··· MATERIAL FOR THIS TASK
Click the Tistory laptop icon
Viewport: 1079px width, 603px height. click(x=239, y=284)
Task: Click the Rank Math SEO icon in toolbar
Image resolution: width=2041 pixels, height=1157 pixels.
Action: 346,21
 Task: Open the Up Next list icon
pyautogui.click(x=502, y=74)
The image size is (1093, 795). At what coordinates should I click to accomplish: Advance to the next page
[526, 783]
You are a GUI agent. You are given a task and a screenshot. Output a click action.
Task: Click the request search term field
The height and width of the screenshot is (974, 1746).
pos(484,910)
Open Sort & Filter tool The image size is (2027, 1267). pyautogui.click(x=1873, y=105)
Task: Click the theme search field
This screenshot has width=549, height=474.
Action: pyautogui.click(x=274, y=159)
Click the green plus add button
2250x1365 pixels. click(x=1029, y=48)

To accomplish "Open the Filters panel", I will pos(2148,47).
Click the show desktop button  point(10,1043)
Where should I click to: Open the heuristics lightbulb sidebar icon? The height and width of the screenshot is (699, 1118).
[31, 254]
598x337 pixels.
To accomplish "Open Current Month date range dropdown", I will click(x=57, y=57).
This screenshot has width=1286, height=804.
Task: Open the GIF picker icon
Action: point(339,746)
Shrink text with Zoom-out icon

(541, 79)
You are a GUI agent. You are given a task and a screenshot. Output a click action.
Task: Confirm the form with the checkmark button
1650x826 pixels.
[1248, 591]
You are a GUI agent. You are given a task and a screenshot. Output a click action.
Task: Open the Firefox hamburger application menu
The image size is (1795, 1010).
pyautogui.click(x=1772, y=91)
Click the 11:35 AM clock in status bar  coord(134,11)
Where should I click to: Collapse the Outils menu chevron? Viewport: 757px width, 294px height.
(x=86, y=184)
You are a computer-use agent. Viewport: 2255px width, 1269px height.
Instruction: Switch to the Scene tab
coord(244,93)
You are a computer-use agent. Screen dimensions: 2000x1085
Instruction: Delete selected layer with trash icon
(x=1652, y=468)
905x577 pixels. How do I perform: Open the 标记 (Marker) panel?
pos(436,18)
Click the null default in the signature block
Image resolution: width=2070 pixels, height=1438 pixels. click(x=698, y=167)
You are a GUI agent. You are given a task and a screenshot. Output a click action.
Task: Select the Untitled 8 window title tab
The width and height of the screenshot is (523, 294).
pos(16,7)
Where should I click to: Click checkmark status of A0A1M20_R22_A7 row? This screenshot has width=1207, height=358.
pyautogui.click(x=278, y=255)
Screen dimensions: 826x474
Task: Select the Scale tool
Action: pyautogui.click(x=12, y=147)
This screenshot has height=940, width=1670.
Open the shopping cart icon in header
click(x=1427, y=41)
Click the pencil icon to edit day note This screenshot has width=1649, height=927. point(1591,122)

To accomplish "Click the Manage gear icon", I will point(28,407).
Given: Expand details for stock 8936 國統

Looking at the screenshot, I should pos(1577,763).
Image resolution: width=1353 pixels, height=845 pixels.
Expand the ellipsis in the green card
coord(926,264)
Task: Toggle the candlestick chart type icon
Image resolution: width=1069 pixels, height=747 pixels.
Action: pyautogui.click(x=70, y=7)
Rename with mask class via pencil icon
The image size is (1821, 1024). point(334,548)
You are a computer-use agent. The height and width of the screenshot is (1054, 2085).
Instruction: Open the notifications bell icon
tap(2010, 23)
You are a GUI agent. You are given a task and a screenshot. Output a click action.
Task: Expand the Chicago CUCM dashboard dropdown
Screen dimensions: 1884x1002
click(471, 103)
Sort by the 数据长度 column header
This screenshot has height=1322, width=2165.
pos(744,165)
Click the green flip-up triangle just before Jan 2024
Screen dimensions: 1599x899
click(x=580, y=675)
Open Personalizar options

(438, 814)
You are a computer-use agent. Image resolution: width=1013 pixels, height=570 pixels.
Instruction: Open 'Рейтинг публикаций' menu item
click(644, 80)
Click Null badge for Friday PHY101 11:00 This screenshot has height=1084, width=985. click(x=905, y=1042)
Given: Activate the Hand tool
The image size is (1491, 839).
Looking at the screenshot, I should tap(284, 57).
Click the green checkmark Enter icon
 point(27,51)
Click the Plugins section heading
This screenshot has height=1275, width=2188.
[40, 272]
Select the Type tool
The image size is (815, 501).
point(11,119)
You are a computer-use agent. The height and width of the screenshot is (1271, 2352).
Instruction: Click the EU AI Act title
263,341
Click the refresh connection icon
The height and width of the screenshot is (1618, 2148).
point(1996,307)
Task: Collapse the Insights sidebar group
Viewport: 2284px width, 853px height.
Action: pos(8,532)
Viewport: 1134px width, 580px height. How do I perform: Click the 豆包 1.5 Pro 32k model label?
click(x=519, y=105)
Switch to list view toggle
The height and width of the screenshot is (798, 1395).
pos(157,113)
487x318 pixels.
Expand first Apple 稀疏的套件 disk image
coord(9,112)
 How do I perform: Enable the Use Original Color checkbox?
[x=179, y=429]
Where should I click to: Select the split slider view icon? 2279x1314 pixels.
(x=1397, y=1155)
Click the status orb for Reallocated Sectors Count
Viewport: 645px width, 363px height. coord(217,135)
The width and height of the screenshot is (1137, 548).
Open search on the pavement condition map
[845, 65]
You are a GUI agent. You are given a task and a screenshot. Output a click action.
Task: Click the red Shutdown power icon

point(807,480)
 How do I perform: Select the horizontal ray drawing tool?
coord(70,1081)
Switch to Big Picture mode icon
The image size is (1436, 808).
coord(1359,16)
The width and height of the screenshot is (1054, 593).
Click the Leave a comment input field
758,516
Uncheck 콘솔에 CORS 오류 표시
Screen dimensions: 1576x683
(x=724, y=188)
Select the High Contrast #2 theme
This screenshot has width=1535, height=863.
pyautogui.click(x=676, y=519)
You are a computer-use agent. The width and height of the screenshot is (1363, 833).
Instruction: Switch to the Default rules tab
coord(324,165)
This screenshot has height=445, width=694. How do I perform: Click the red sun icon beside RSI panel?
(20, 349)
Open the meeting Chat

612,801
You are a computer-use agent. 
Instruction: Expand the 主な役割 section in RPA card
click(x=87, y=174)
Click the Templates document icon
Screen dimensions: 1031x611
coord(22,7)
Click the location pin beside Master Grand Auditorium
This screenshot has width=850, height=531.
······
▸ TASK GOAL: Give back exactly the lines from the beginning of the records through the line containing "Task: Open the Firefox", and only those.

▸ RESULT OF THIS TASK:
Click the Tistory laptop icon
Viewport: 1079px width, 603px height. click(x=239, y=284)
Task: Click the Rank Math SEO icon in toolbar
Image resolution: width=2041 pixels, height=1157 pixels.
Action: 346,21
 Task: Open the Up Next list icon
pyautogui.click(x=502, y=74)
The image size is (1093, 795). At what coordinates should I click to accomplish: Advance to the next page
[526, 783]
You are a GUI agent. You are given a task and a screenshot. Output a click action.
Task: Click the request search term field
The height and width of the screenshot is (974, 1746).
pos(484,910)
Open Sort & Filter tool The image size is (2027, 1267). pyautogui.click(x=1873, y=105)
Task: Click the theme search field
This screenshot has width=549, height=474.
Action: pyautogui.click(x=274, y=159)
Click the green plus add button
2250x1365 pixels. click(x=1029, y=48)

To accomplish "Open the Filters panel", I will pos(2148,47).
Click the show desktop button  point(10,1043)
Where should I click to: Open the heuristics lightbulb sidebar icon? The height and width of the screenshot is (699, 1118).
[31, 254]
598x337 pixels.
To accomplish "Open Current Month date range dropdown", I will click(x=57, y=57).
This screenshot has width=1286, height=804.
Task: Open the GIF picker icon
Action: point(339,746)
Shrink text with Zoom-out icon

(541, 79)
You are a GUI agent. You are given a task and a screenshot. Output a click action.
Task: Confirm the form with the checkmark button
1650x826 pixels.
[1248, 591]
You are a GUI agent. You are given a task and a screenshot. Output a click action.
Task: Open the Firefox hamburger application menu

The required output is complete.